Shad & river herring

“Shad and river herring” is a category that encompasses four closely-related species belonging to the genus Alosa, including the American shad, hickory shad, alewife and blueback herring. All are anadromous species that spend most of their adult lives at sea, but return to coastal rivers to spawn in early spring. River systems each host their own unique “runs” of fish that generally return to their natal waters to spawn, although some returning fish do wander into other streams, where they can serve to rebuild populations lost to dams, pollution or other causes.
The American shad is the largest and most valued alosine species. Large females can occasionally weigh more than 11 pounds, and the species was such an important food fish in the United States during parts of the eighteenth and nineteenth centuries that author John McPhee dubbed it “The Founding Fish.” Hickory shad are far smaller, rarely if ever exceeding three pounds, and are much less valued as a food fish.

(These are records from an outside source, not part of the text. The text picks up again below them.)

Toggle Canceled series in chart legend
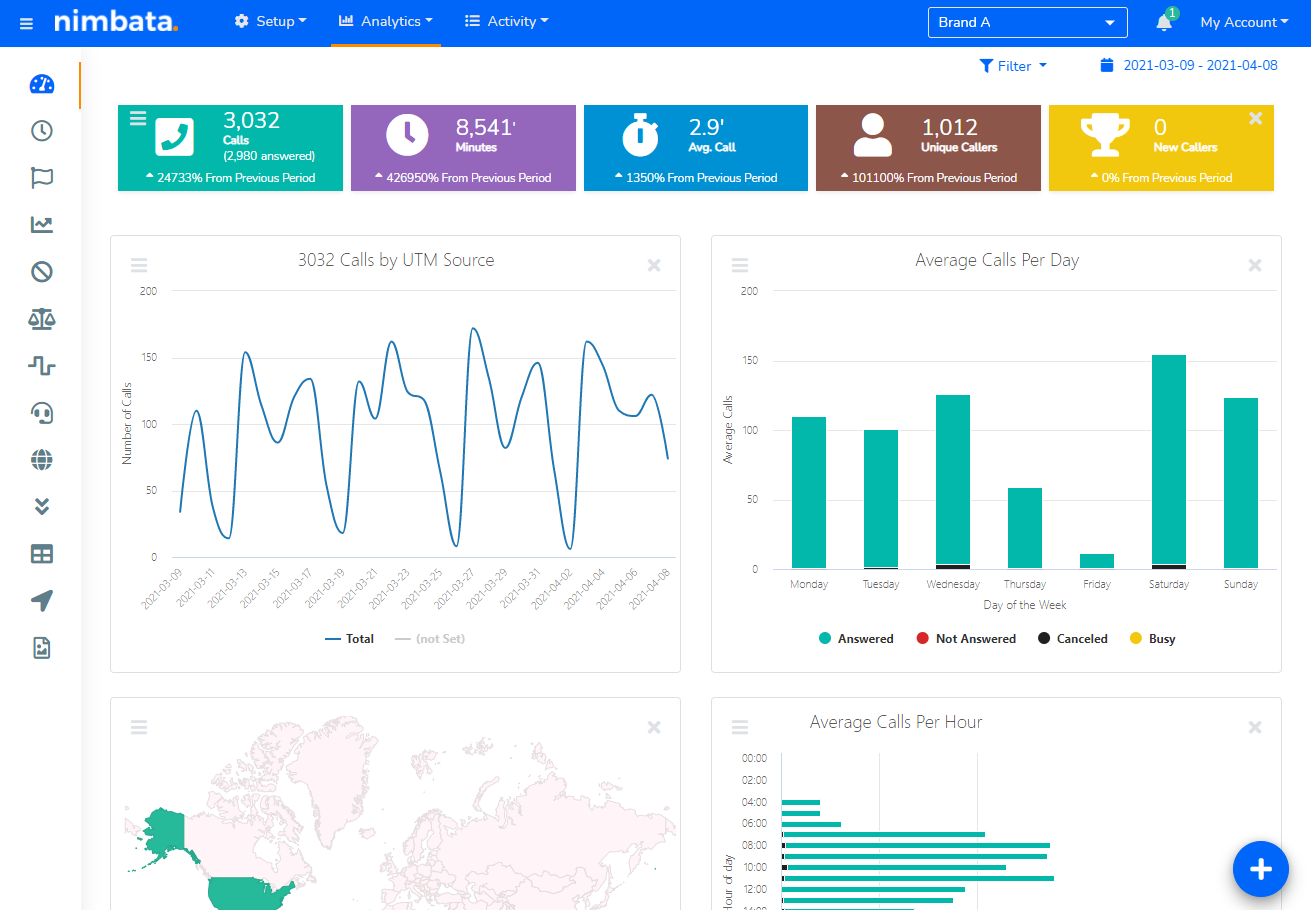Screen dimensions: 1311x910 click(x=1073, y=639)
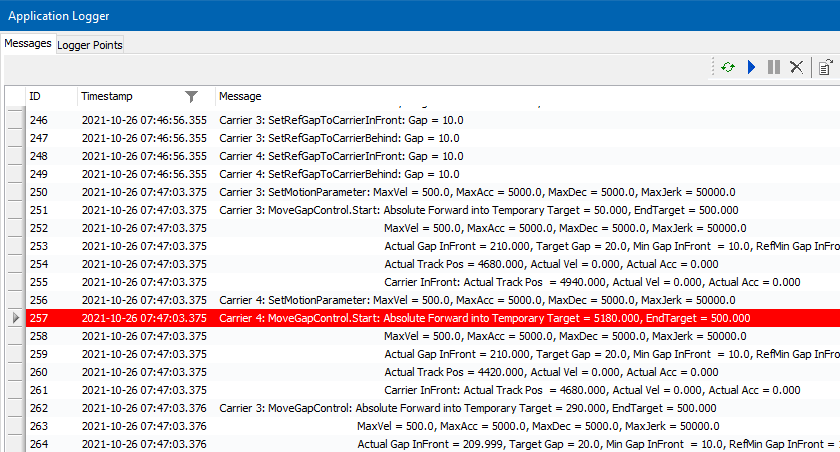Switch to the Logger Points tab
This screenshot has height=452, width=840.
tap(90, 45)
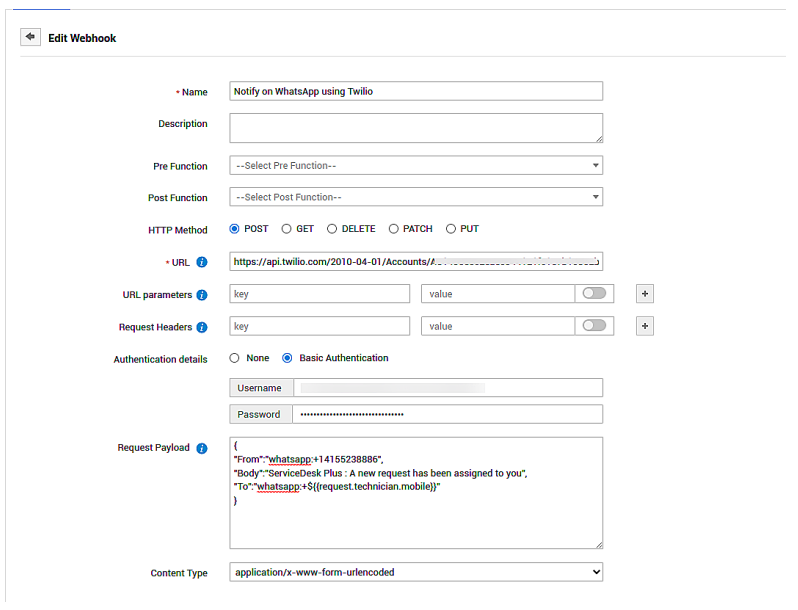Toggle the URL parameters value switch
Viewport: 798px width, 610px height.
pos(594,294)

The two species of “river herring,” blueback herring and alewives, are the smallest of all, occasionally attaining a maximum length of 16 inches. As commercial species, river herring are far less important than American shad, and are caught primarily for lobster bait, although some are smoked or pickled for human consumption. However, the primary value of both species is as forage fish, which are fed upon by a wide variety of fish, birds and aquatic mammals.
All four species of shad and river herring are included in the Atlantic States Marine Fisheries Commission’s Interstate Fishery Management Plan for Shad and River Herring; the National Marine Fisheries Service does not manage any of the species while they are at sea, although it does limit shad and river herring bycatch in large-volume fisheries for Atlantic herring and Atlantic mackerel. Episodes of bycatch in such large-volume fisheries can cause significant harm to shad and river herring stocks; coupled with the effects of past overfishing, and restricted access to spawning grounds caused by dams, pollution, dredging, etc., the abundance of all four species has declined substantially. The health of the various shad and river herring runs differs from river to river. However, on an overall basis, both American shad and river herring are deemed to be “depleted” by ASMFC; no formal assessment of the hickory shad population has taken place, although abundance of that species also appears to have declined.